REQUIREMENTS >>
Rewrite every line between the line holding "781 933 4660 (569, 65)" and the line holding "CONTACTEZ-NOUS (413, 1738)", inclusive, and shift each coordinate in those lines by adding 126 to both its x and y values. Leave all other lines out.

+++++

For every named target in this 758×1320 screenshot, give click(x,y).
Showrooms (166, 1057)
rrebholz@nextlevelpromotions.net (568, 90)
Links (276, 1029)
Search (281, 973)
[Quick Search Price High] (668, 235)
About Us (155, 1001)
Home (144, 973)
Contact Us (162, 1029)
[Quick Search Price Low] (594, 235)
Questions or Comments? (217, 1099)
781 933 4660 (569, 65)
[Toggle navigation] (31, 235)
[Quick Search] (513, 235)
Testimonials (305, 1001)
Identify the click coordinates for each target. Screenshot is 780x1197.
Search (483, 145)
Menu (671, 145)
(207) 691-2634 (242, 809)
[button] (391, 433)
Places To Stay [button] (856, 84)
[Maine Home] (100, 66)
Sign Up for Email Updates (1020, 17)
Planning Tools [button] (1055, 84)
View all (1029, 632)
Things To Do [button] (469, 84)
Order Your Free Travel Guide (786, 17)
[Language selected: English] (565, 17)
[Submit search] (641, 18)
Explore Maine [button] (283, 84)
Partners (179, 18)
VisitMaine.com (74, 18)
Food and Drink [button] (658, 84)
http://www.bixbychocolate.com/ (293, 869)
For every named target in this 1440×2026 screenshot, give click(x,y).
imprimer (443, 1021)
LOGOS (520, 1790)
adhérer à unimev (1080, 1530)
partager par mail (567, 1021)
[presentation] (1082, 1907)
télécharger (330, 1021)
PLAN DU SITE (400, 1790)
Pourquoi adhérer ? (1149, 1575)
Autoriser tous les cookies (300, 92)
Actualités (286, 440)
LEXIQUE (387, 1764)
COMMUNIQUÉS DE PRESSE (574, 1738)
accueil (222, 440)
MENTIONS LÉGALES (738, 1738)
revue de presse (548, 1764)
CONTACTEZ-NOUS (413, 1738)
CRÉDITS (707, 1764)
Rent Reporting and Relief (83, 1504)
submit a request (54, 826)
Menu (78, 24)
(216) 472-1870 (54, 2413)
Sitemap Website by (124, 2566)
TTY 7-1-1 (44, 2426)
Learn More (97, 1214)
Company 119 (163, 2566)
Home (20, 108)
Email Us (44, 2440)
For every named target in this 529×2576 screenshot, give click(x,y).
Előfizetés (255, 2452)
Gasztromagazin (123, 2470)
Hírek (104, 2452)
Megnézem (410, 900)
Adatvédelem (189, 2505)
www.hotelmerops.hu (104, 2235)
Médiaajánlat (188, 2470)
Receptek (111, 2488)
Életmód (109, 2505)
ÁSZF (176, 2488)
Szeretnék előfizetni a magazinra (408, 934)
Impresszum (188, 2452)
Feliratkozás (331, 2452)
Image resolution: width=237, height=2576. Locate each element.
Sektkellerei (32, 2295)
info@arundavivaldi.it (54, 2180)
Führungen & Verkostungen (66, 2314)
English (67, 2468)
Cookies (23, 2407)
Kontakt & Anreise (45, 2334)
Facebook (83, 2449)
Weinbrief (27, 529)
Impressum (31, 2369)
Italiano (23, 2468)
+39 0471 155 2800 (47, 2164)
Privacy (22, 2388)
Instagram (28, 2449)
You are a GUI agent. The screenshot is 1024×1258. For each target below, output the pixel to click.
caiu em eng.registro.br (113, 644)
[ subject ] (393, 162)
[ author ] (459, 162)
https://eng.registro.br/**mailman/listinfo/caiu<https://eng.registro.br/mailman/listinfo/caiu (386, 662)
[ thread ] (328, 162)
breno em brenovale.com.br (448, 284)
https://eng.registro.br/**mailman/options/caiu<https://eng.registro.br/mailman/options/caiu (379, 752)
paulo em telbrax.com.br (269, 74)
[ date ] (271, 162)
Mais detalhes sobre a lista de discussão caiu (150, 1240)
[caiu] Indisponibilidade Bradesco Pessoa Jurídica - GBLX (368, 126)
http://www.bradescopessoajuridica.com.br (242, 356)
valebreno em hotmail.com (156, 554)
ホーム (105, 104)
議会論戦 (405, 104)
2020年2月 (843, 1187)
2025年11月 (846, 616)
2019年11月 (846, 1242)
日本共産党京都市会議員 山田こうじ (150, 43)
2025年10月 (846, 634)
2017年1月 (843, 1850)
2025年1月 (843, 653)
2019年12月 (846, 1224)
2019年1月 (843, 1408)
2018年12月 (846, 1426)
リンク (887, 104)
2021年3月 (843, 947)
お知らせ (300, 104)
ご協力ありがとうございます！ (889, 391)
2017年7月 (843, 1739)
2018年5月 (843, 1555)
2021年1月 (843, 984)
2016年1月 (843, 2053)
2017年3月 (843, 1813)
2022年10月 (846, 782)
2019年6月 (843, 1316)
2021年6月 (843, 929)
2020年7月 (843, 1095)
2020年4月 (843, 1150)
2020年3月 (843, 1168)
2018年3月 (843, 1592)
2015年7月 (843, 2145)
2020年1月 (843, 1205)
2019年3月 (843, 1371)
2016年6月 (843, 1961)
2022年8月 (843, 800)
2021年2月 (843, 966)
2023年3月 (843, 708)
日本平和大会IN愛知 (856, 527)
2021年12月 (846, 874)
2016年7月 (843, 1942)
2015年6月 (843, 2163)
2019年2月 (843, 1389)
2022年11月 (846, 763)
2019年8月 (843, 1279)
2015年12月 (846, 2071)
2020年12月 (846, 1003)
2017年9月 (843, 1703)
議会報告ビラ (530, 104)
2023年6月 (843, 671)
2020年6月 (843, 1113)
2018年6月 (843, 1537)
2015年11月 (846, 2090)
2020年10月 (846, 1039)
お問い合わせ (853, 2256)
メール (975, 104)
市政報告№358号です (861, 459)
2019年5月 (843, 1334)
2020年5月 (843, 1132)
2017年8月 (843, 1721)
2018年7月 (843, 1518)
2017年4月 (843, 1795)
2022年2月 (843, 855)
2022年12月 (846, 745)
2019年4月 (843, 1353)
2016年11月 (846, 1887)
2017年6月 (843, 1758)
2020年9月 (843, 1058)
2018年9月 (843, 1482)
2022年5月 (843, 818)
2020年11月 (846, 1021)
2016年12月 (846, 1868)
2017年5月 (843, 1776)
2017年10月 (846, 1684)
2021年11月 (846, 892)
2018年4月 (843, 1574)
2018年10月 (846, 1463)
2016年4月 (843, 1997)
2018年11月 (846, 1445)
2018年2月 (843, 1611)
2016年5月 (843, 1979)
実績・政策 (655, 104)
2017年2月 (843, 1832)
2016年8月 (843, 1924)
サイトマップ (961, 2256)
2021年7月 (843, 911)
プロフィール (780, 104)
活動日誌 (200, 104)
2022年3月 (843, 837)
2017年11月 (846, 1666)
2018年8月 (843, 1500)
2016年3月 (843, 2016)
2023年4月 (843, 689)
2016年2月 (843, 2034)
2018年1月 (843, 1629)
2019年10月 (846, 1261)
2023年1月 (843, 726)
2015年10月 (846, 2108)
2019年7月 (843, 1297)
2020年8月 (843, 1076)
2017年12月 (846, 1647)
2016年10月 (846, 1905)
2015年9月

+++++

ANSWER TO THIS TASK >>
781 933 4660 (695, 191)
[Toggle navigation] (157, 361)
[Quick Search] (639, 361)
Testimonials (431, 1127)
Identify the click coordinates for each target. Screenshot is 780x1197.
Search (609, 271)
Menu (797, 271)
(207) 691-2634 (368, 935)
[button] (517, 559)
Places To Stay [button] (982, 210)
[Maine Home] (226, 192)
Sign Up for Email Updates (1146, 143)
Planning Tools [button] (1181, 210)
View all (1155, 758)
Things To Do [button] (595, 210)
Order Your Free Travel Guide (912, 143)
[Language selected: English] (691, 143)
[Submit search] (767, 144)
Explore Maine [button] (409, 210)
Partners (305, 144)
VisitMaine.com (200, 144)
Food and Drink [button] (784, 210)
http://www.bixbychocolate.com/ (419, 995)
For every named target in this 1440×2026 screenshot, give click(x,y).
imprimer (569, 1147)
LOGOS (646, 1916)
adhérer à unimev (1206, 1656)
partager par mail (693, 1147)
[presentation] (1208, 2033)
télécharger (456, 1147)
PLAN DU SITE (526, 1916)
Pourquoi adhérer ? (1275, 1701)
Autoriser tous les cookies (426, 218)
Actualités (412, 566)
LEXIQUE (513, 1890)
COMMUNIQUÉS DE PRESSE (700, 1864)
accueil (348, 566)
MENTIONS LÉGALES (864, 1864)
revue de presse (674, 1890)
CONTACTEZ-NOUS (539, 1864)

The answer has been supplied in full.